The exercise -> Give every line from the one containing "Meldpunt (1154, 59)" through the last line, both included, as a JSON list of strings with one string per line and blank lines skipped. Leave the pictures out.

Items ->
*-*-*

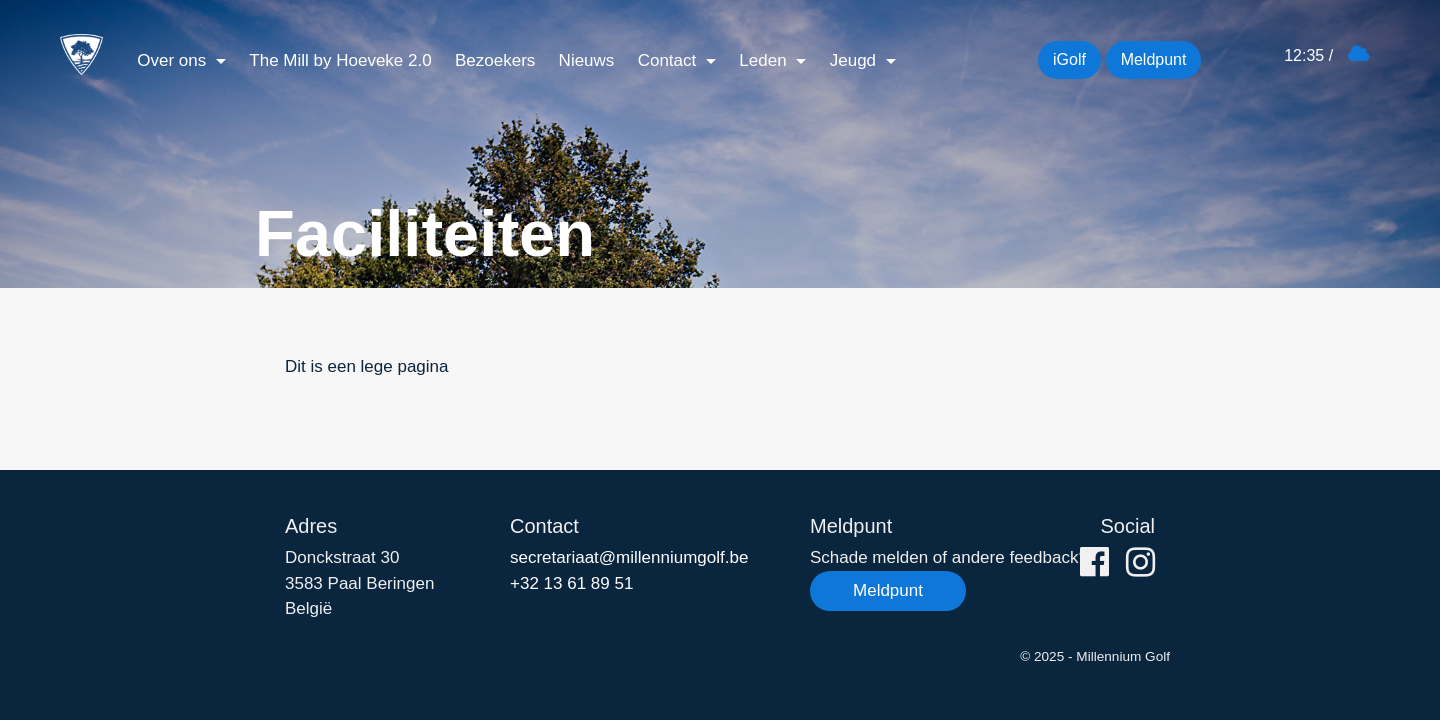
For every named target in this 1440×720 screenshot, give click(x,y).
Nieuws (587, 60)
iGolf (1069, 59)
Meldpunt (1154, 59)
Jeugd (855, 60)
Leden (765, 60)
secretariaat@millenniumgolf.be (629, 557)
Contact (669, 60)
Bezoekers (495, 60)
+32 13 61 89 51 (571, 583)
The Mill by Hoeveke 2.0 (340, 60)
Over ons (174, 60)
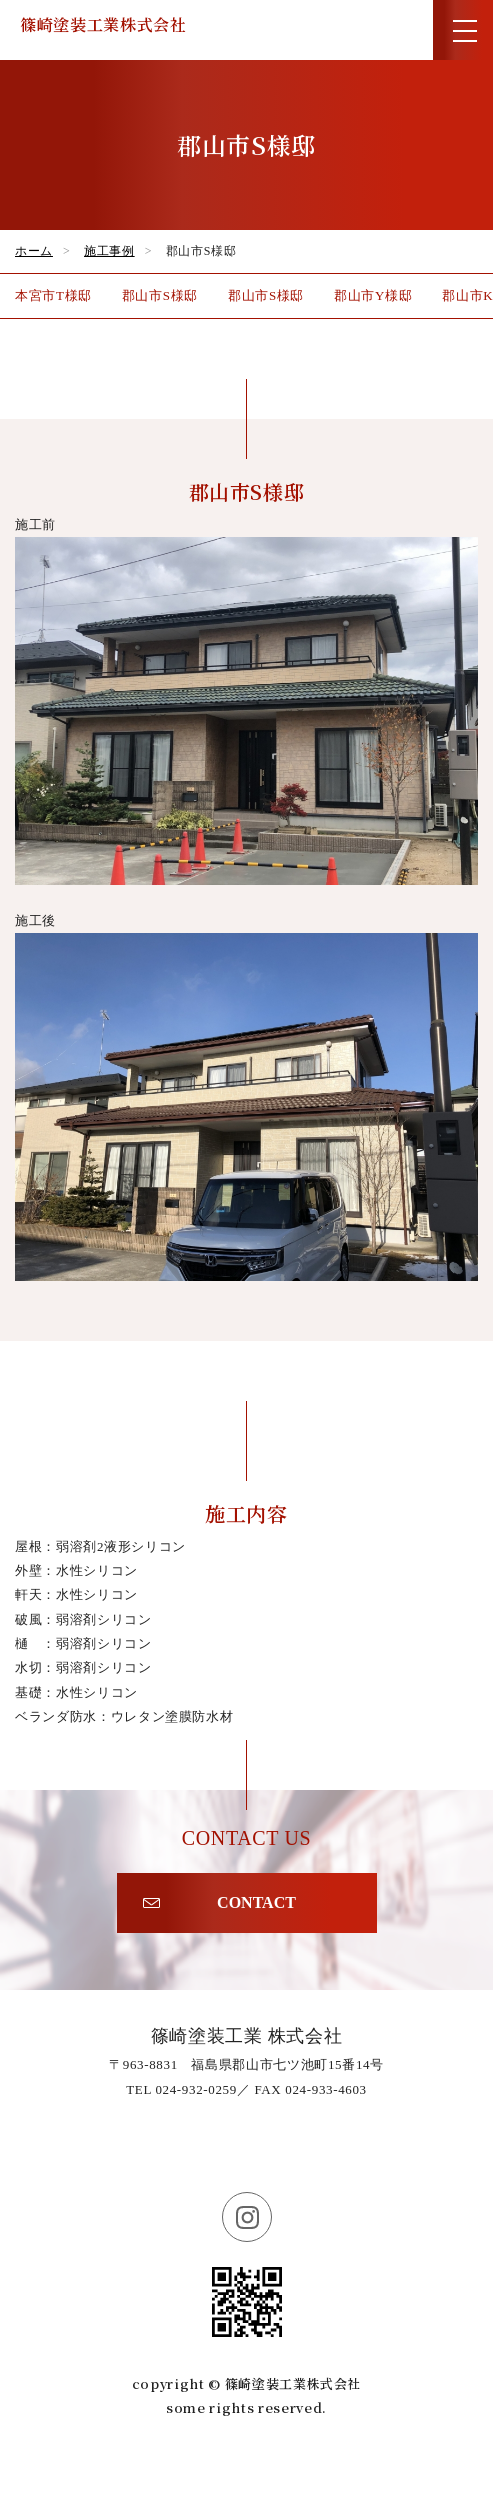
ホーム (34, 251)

*-*-*

Result of the exercise ->
[
  "Meldpunt (1154, 59)",
  "Jeugd (855, 60)",
  "Leden (765, 60)",
  "secretariaat@millenniumgolf.be (629, 557)",
  "Contact (669, 60)",
  "Bezoekers (495, 60)",
  "+32 13 61 89 51 (571, 583)",
  "The Mill by Hoeveke 2.0 (340, 60)",
  "Over ons (174, 60)",
  "ホーム (34, 251)"
]